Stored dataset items
----------------

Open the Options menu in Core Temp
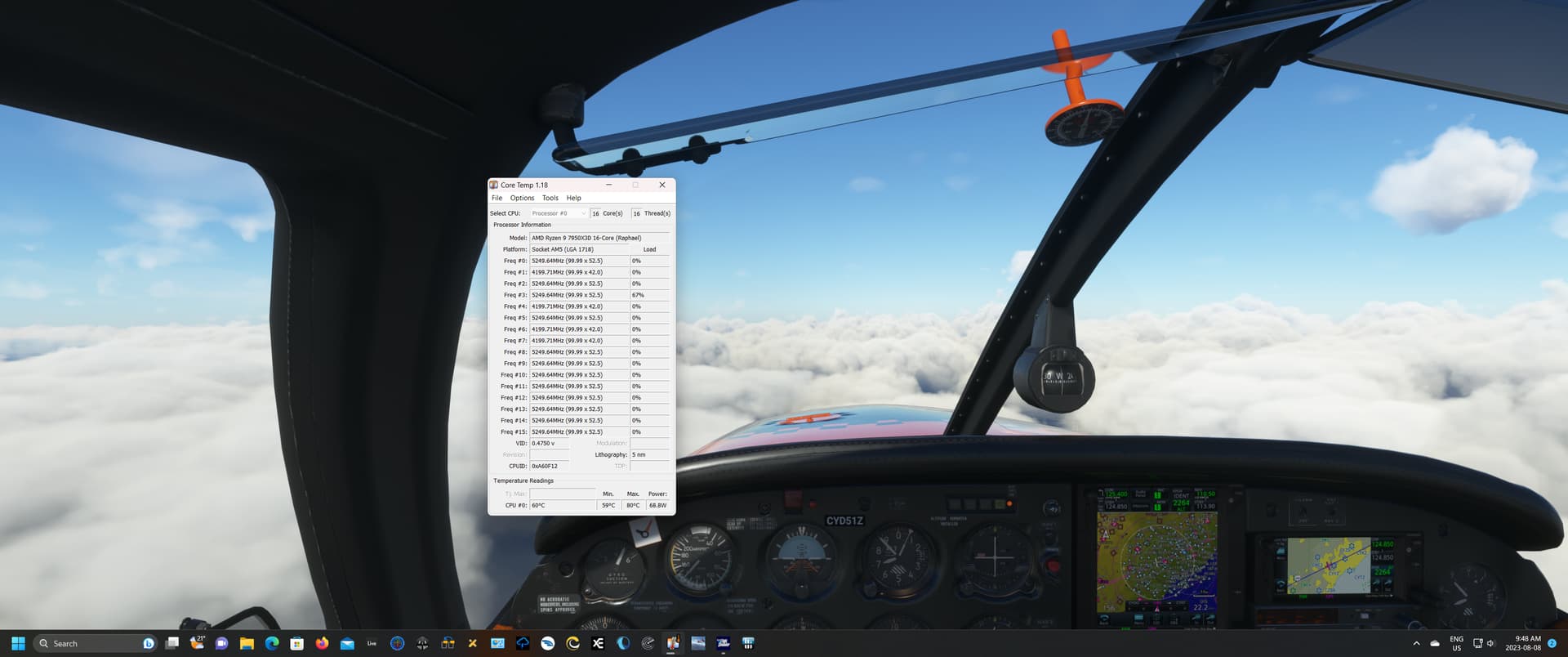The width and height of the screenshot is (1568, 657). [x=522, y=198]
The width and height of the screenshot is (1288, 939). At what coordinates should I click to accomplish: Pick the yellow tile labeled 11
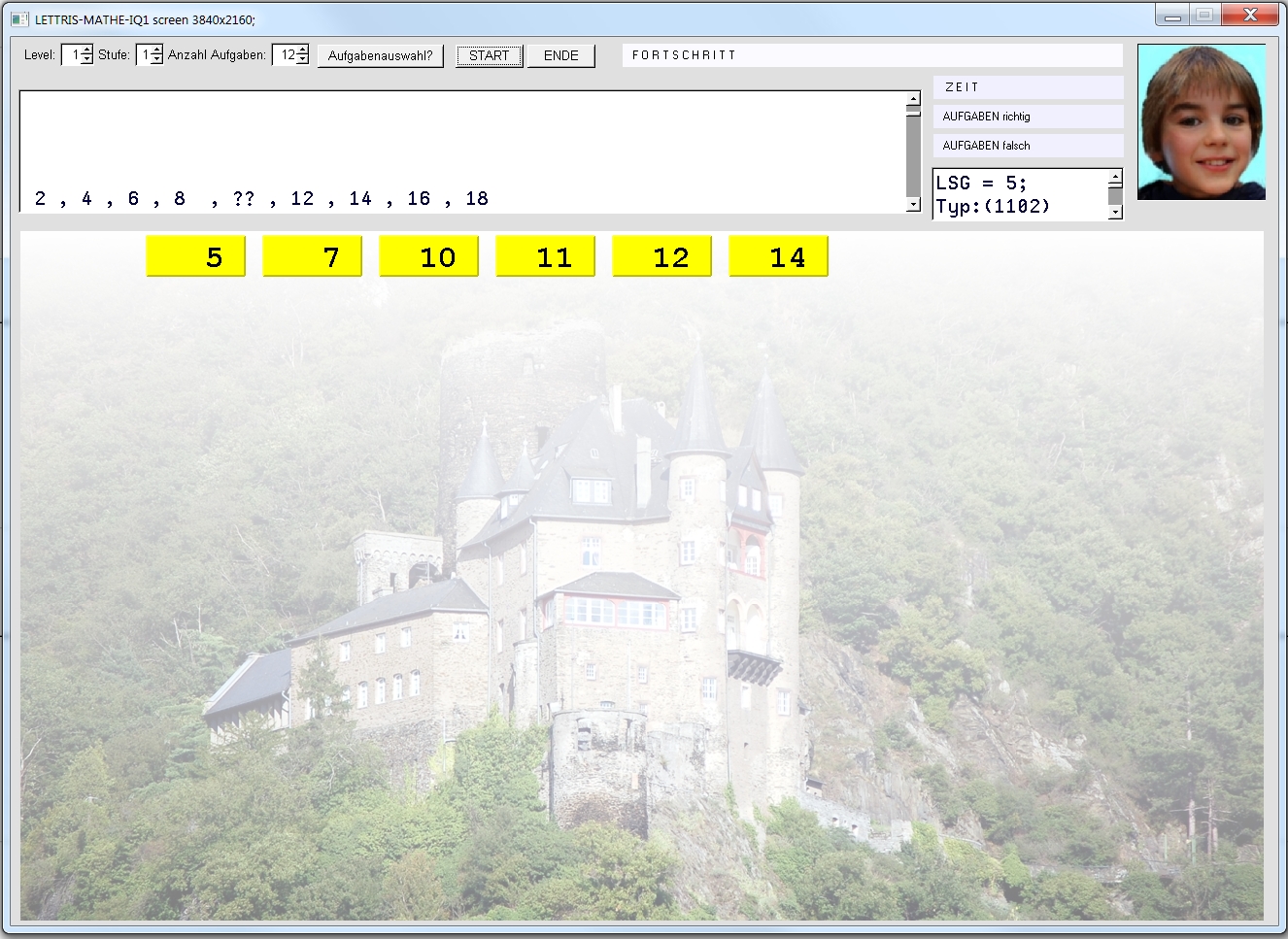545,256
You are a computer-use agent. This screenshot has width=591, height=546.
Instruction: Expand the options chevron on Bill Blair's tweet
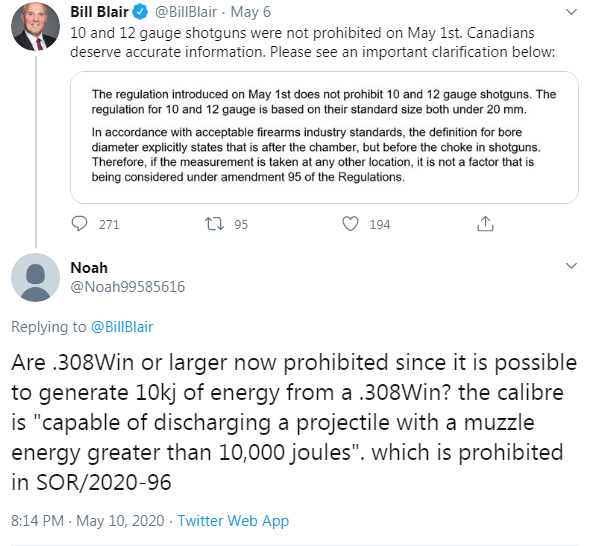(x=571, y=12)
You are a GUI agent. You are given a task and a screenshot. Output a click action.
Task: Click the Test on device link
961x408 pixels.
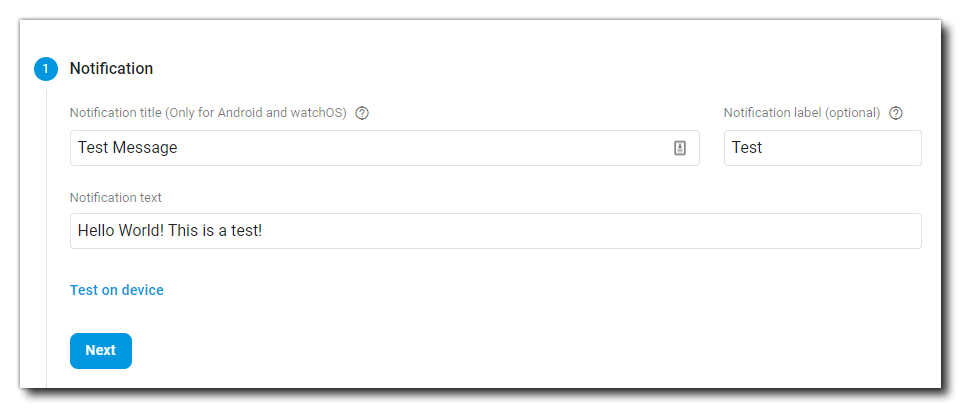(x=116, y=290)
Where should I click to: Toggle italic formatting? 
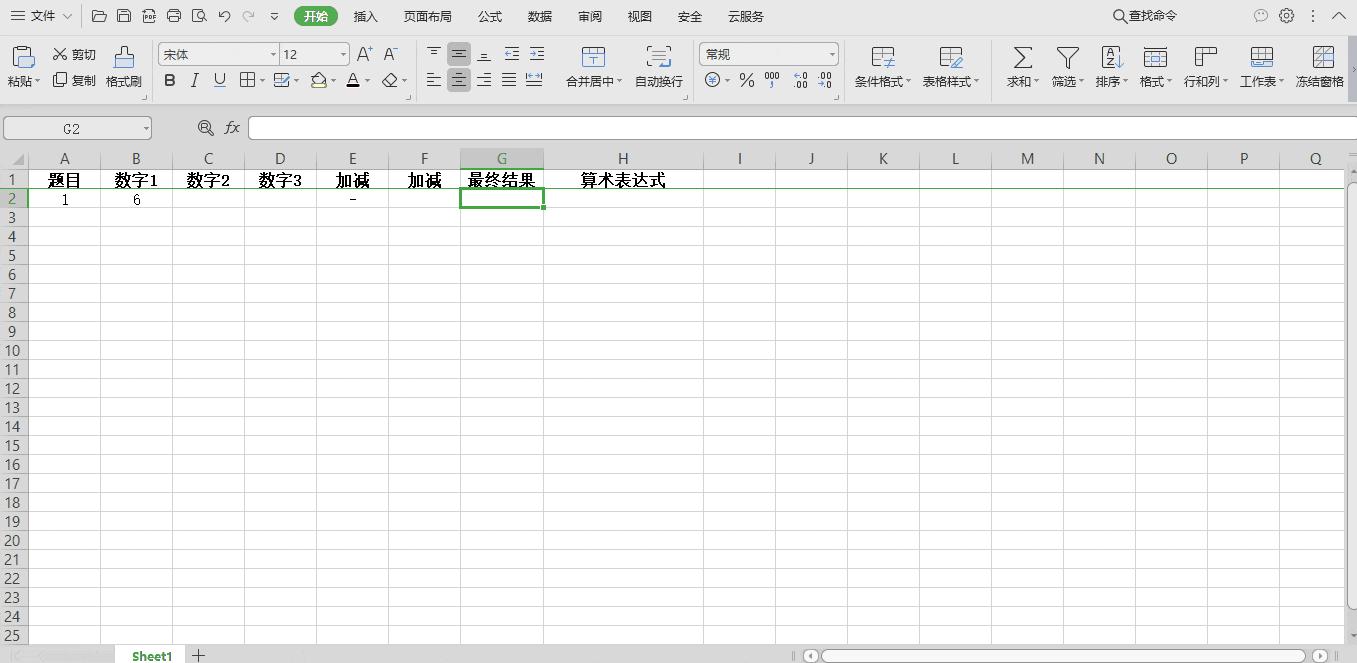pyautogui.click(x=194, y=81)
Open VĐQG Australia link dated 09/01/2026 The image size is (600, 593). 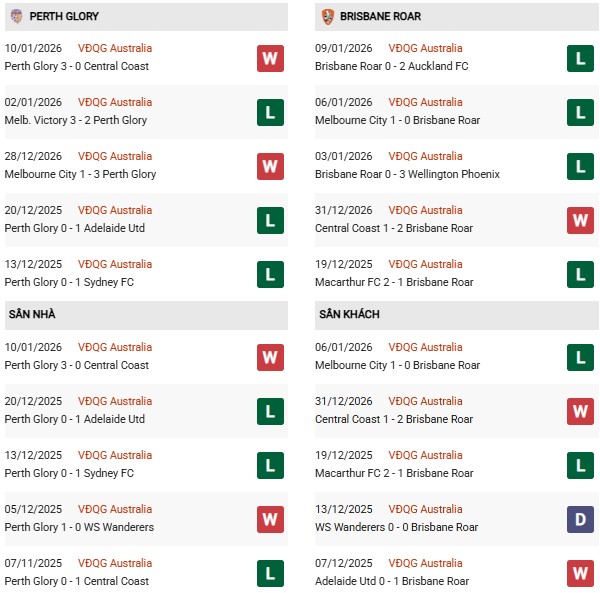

----------------

Extract every line from the items above that contains the string "agent", matching case exactly.

• FULL RESPONSE
You are a computer-use agent. This screenshot has width=591, height=546.
You are a GUI agent. You are given a task and a screenshot. Output a click action.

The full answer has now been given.